My youngest is 7 and he just moved from a Fuse Freestyle to a Hoyt Ruckus. He just ran out of poundage on that compound. His favorite is to shoot the 30 yard bales and it was funny to watch the arc he had to shoot to get it there. With the better bow the trajectory got lower along with a higher poundage. Bow weighs 2.8 pounds and with the peep site his scores went up overnight. He is using Easton Carbon Storm arrows (500 on the shaft) 90 grain tips and stock easton fletching at 3.75" length. They were his older brothers but seem to fly well out of his new bow.


----------



## rharper (Apr 30, 2012)

Sorry for the back story but it shows kinda where we arrived at this point.


----------



## 4Blades (May 27, 2008)

Thanks for the info....gives me a good reference point to start with. I forgot to mention they do need to be recurves for the trad events we attend. Is the draw weight you mentioned at their draw length or at 28"? And I noticed the youth bows at lancasterarchery don't show the draw weight...?


----------



## Bean Burrito (Apr 20, 2011)

4Blades said:


> One of my biggest frustrations is trying to get my boys set up with equipment that yields good, predictable flight. Most of the kids stuff you find in WalMart is junk. I wouldn't mind spending $100 on a decent bow if I knew I'd be able to buy shafts that were weak enough and consistent enough. Or maybe there are youth bows I could put a plunger on to help with tuning stiffer shafts?
> 
> Any recommendations are appreciated.


$100 wont buy a decent bow :wink:

I'd recommend starting off him on an ILF setup, something decent but lower priced like the SF offerings. Good value for the buck and very reasonable quality. Jazz's or PP are good bang for the buck for young shooters. The Super Club arrows may be worth a look, I know John highly recommends them. If he can cope with the weight go for a 25" riser, it'll suit him better in the long run.

I know you may not want to invest too much, but if he's keen on archery it will save money in the long run. At the bare minimum you could go for one of the wooden take down bows offered by Cartel/Samick/etc. but you'll need to replace the entire bow when you want to move up to a decent quality set of limbs (and weight adjustment, quicker takedown, stiffer riser, ore longevity etc. all make the aluminium riser worthwhile).


----------



## beerbudget (Feb 5, 2011)

My 11 yo daughter shoots an Excel with 18# Privilege but she's only drawing 24in. Set her up with Champion II rest, SF plunger with the lightest spring and the 1416 arrows hit where she aim.


----------



## rharper (Apr 30, 2012)

nock to rest is 22" roughly. I thought youth bows were rated at 26" but I may be mistaken.
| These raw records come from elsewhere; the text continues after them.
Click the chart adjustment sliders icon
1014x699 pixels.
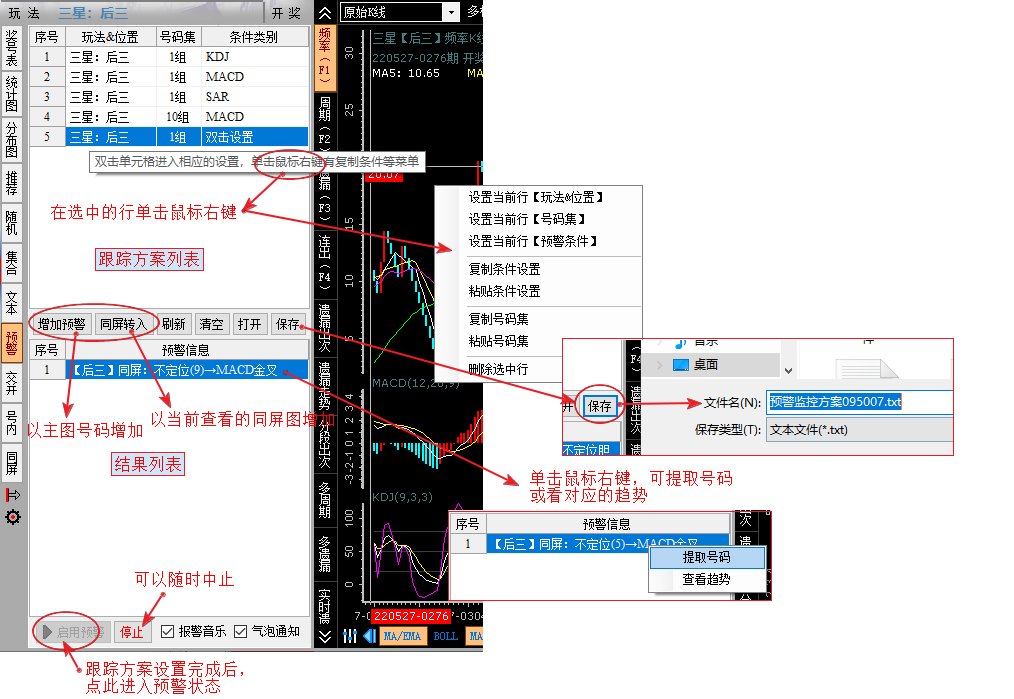point(350,636)
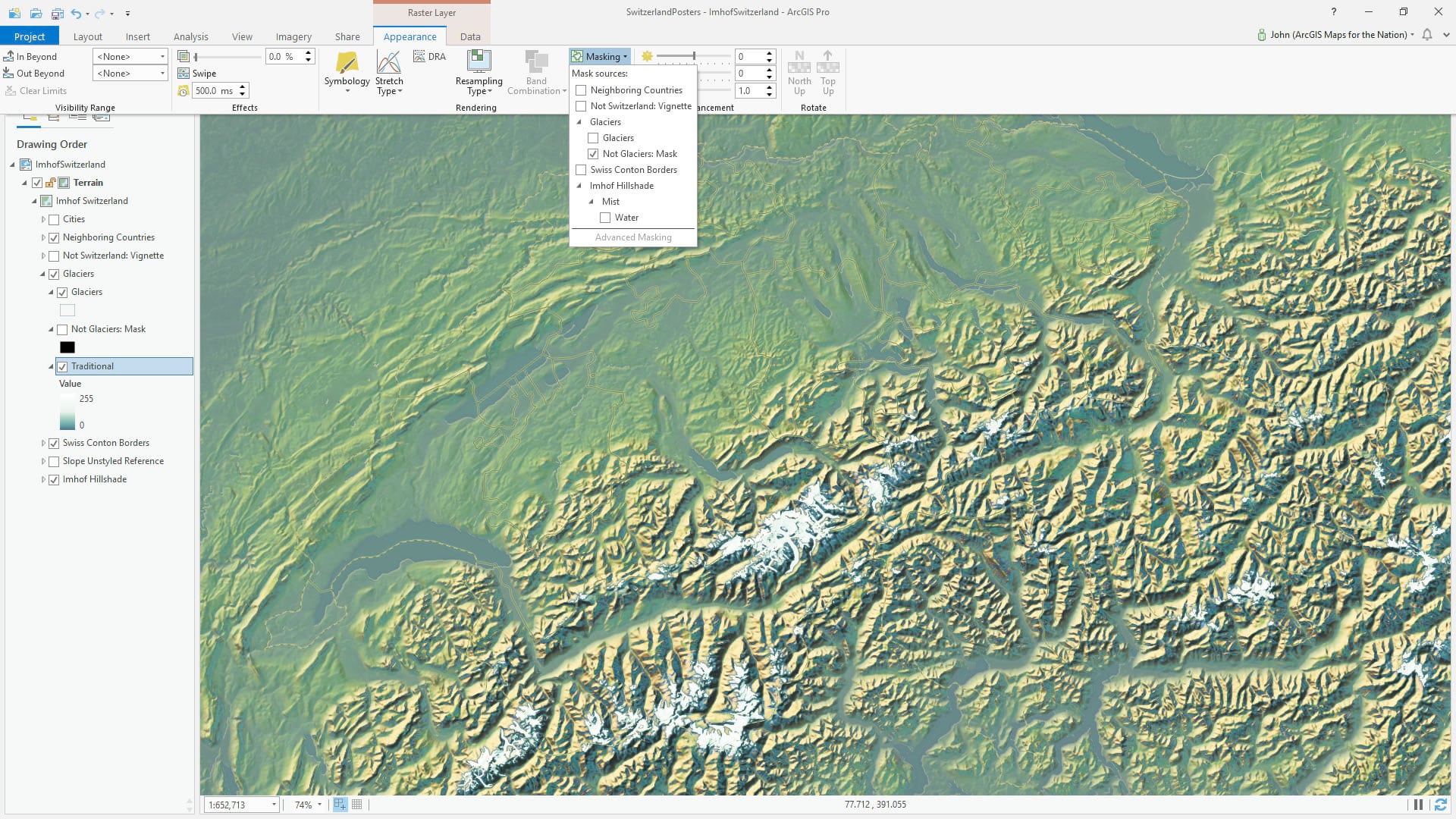Click the Stretch Type icon
The width and height of the screenshot is (1456, 819).
click(x=388, y=63)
http://insight.octmtn.com/templates/product.aspx?ProductGuid=OMP1625415&GroupGuid=58096

There it is.


----------



## 4Blades (May 27, 2008)

Great info...thanks guys. I hadn't even heard of some of those arrows before.


----------



## limbwalker (Sep 26, 2003)

$100 will certainly buy a decent bow for a 9-11 year old...
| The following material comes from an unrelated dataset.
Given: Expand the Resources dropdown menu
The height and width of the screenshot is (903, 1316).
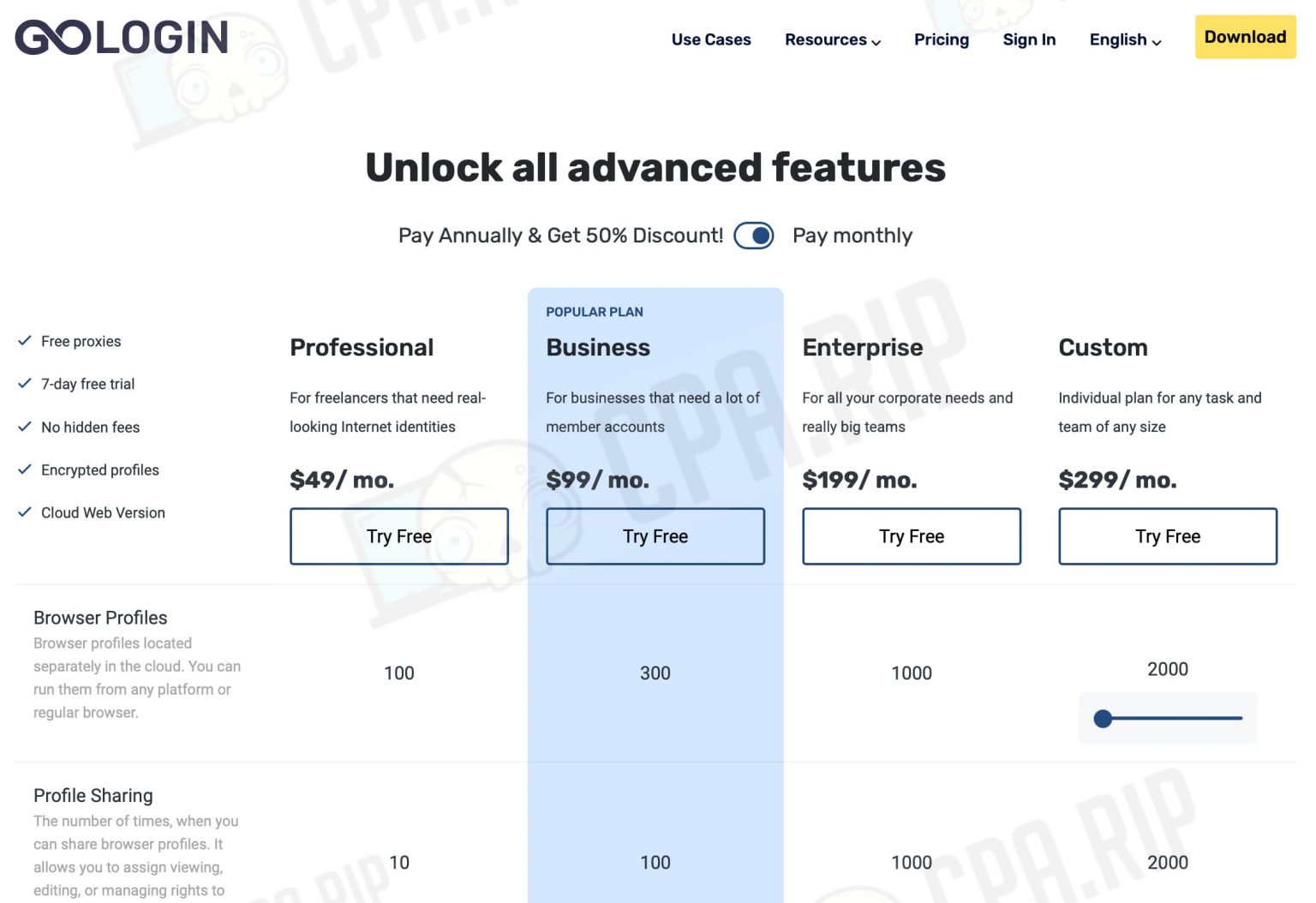Looking at the screenshot, I should point(832,40).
Get a wood-handled polaris recurve in the 20# range (they will only be pulling about 13-15# at their draw length) and have them shoot 1214 Jazz arrows fletched with feathers. Use a Hoyt superrest stick-on rest without a plunger. It's designed to be shot without one if need be. 

I've worked with literally 100's of young archers and this setup will get them going, on target, faster and cheaper than anything else.

If you're wanting to stick with more traditional gear, look into the Black Rhino longbows from Illinois and some 1/4" wooden (ramin) dowel rods from Hobby Lobby for arrows you can make with your child at home.


----------



## midwayarcherywi (Sep 24, 2006)

The biggest factors are to keep the physical weight of the bow low, as well as the draw weight. These 2 factors will allow young archers to achieve good posture and repeatable shots. 

It really is heart breaking to see a youngster trying to muscle back a bow which is too much poundage, or hold up a bow clearly too heavy. The chances of success become very slim.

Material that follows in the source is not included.